Late Fall is Prime Time for Steelhead Fishing


While spring runs of steelhead get a lot of the glory, there is a strong run of fish in the fall after the salmon spawn. These fish set up for their own spawning season and gorge themselves on salmon eggs and fry all winter long, November can be a weird month for Michigan anglers, but a great time for steelhead fishing. It can be plenty cold, and in some cases cold enough to freeze over the inland lakes. But that early ice won’t be anywhere close enough to walk on. The salmon runs are over, and the weather can be downright horrible, making it dangerous to go out on the bigger lakes. Then there is deer season. Some anglers put their rods away come November, but that’s a huge mistake. Hurry up and fill that tag so you can get to the river and enjoy some of the best steelhead fishing you’ll find anywhere.

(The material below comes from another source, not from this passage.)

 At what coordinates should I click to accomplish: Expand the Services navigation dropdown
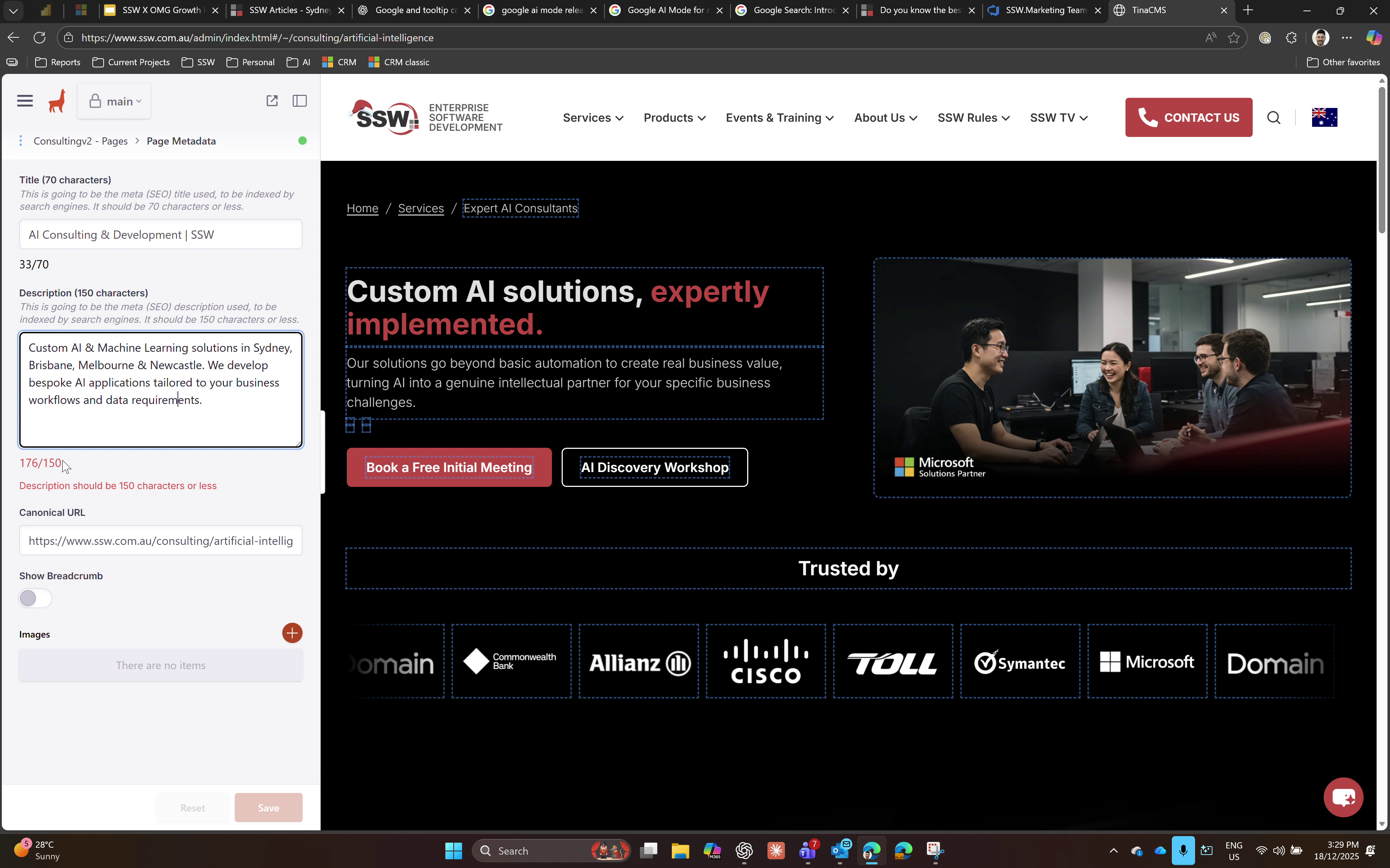592,117
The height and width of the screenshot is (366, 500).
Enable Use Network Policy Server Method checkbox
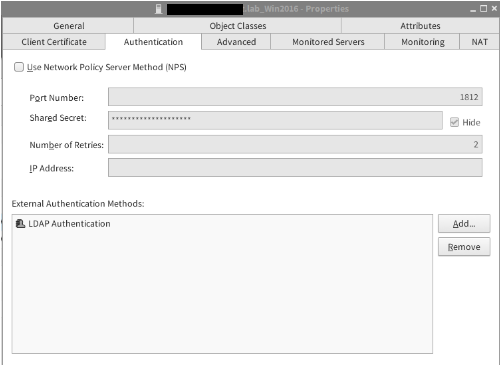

November has amazing steelhead fishing, as the first strong runs of winter fish come into the river to fatten up on salmon eggs. There are also stupendous opportunities to catch absolute monster brown trout too, mostly for the same reason. Rivers and open waters that are safe to fish also hold some hungry walleyes. It’s not uncommon to run into some great perch fishing, too. The month known for deer hunting, Thanksgiving dinner, and combat shopping is also a great time to fish. It can be hard to make the time, but the steelhead fishing makes it worthwhile.

Why do Some People Seem Addicted to Steelhead?

As a kid in high school, I had it pretty good when it came to fishing. I lived in Manistee County and was within walking distance of Tippy Dam. I spent so many days down along the river banks chasing everything from walleyes and panfish to steelhead and salmon. During November, I would occasionally skip school to chase steelies during the couple of weeks leading up to deer season. It grew to be kind of an addiction.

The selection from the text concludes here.